If anyone remembers The Flesh from The Magnus Archives, and what it means, I think this game basically encompasses that fear and everything it represents.

71 |

@Box_Art_Goon

1 year ago

That thing you become at the end could be a new beginning for the flesh covered place you came from before, like bringing in something like a disease or even a new way of thinking into a place that was trying to keep it out. Without a choice, like most things in the game for the others you interact with, you're left in a position you can't escape from all for the "potential benefit" of another.

36 |

@PhantomBones101

1 year ago

Man I'm just shocked this game finally came out

735 |

@MONO4608

1 year ago

The atmosphere screams loneliness, alienation, despair and abandonment. I believe that the events that transformed that planet didn’t just happen 10, 20 or even a 100 years ago, but actual hundreds of thousands years prior.

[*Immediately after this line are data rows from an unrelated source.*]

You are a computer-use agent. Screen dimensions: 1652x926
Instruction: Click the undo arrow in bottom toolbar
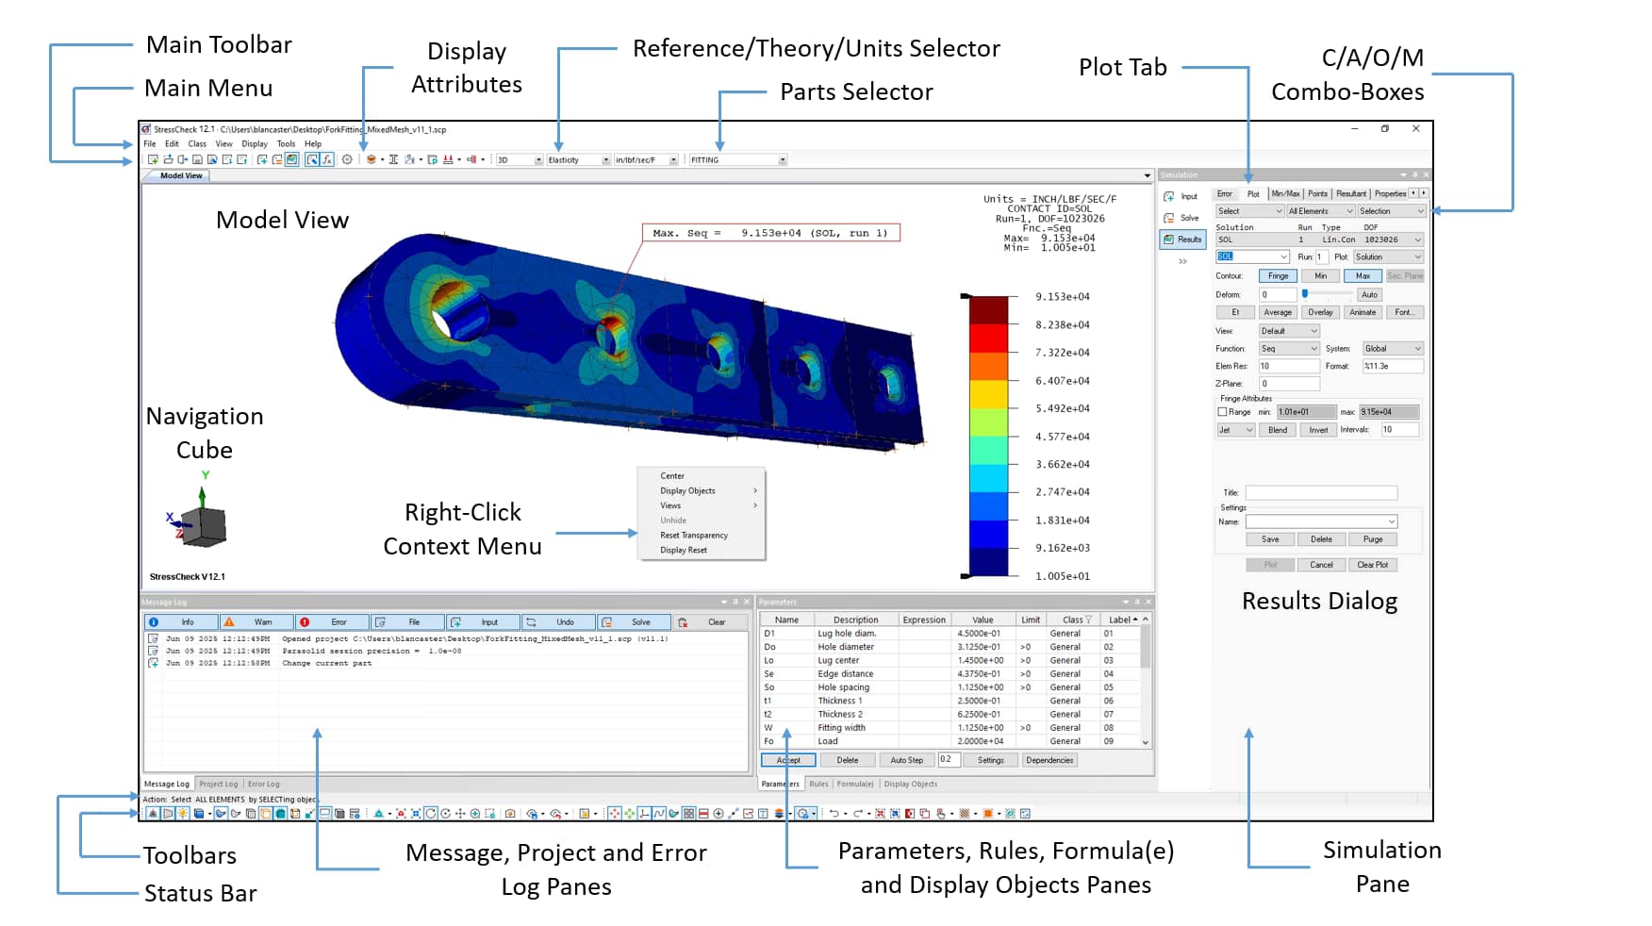pyautogui.click(x=834, y=814)
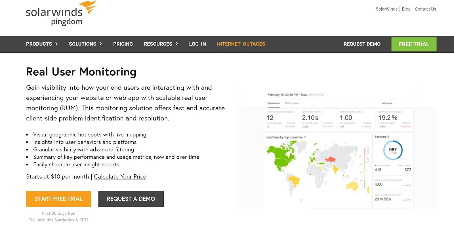Click the help icon beside Active Sessions

293,112

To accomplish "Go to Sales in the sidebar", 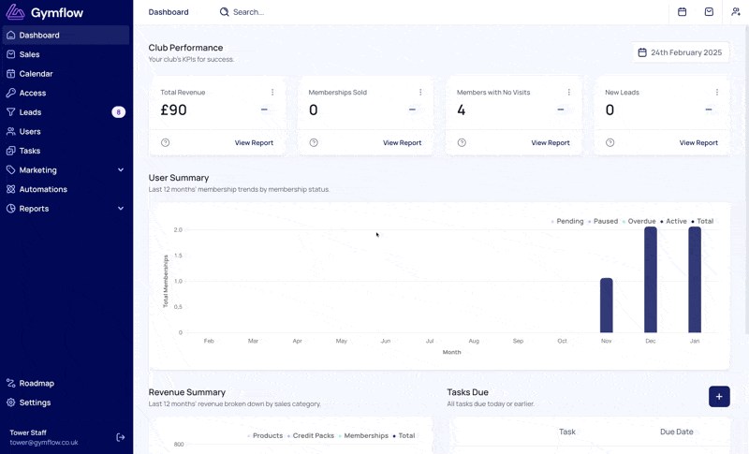I will coord(30,54).
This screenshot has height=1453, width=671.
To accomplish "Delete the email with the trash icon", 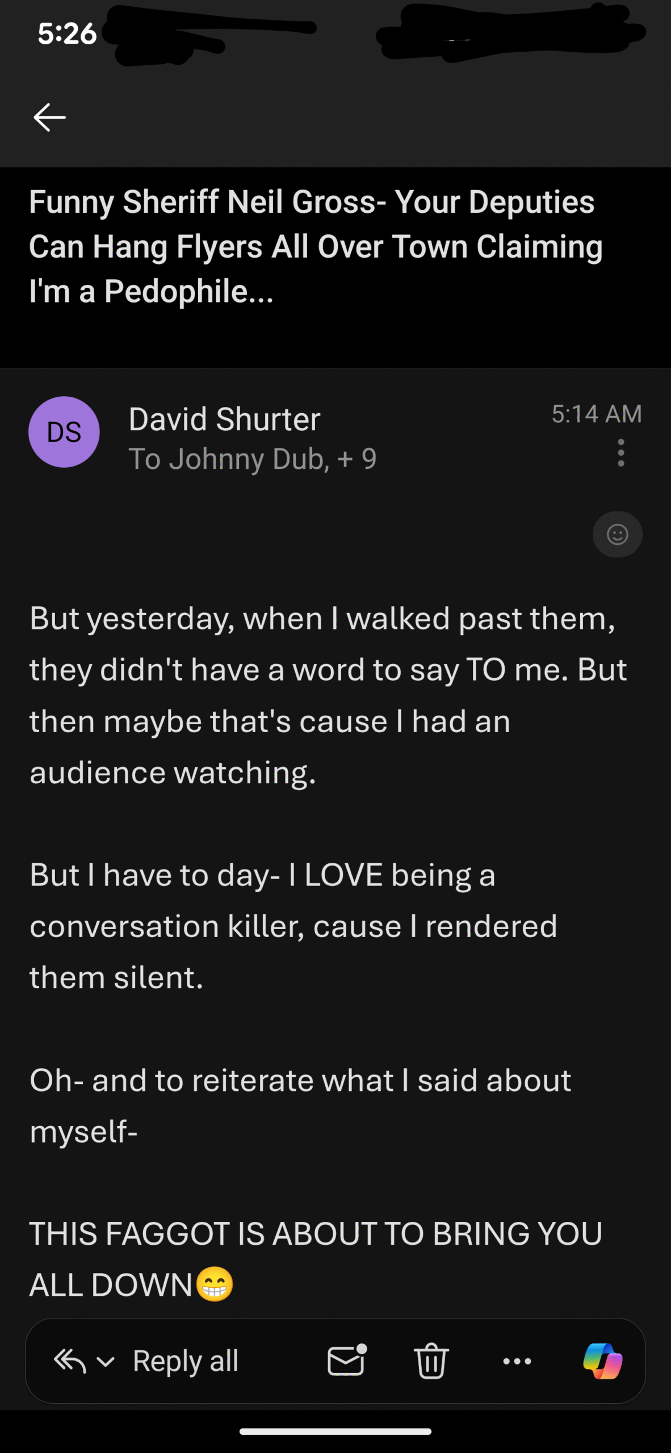I will (x=431, y=1360).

Therefore, it gives this extinction feeling, that whatever life which existed and greatly thrived in the past has, inevitably, disappeared from existence ages ago. This reminds me of the original concept for the so called “space jockey”, from the original alien movie. Greatly advanced species reduced to mere carcasses, forgotten in some dead and inhabitable corner of the ever-expanding universe.

369 |

@ryebread4369

1 year ago

As a depressed person who is refusing to sleep till tomorrow night. This analysis has given me a weird 180 on my "humanity is on a downward spiral" mentality. I dont know why. But this is what I needed thank you.

139 |

@sashetha9548

1 year ago

Haven't seen anyone else point this out yet, but personally I was struck with how similair the giant creature looked to the blob creature in the bad ending of "I have no mouth and I must scream". I'm not particularly familiar with said piece of media, but I am wondering if it could be a homage or the game designers were trying to communicate something by drawing paralells.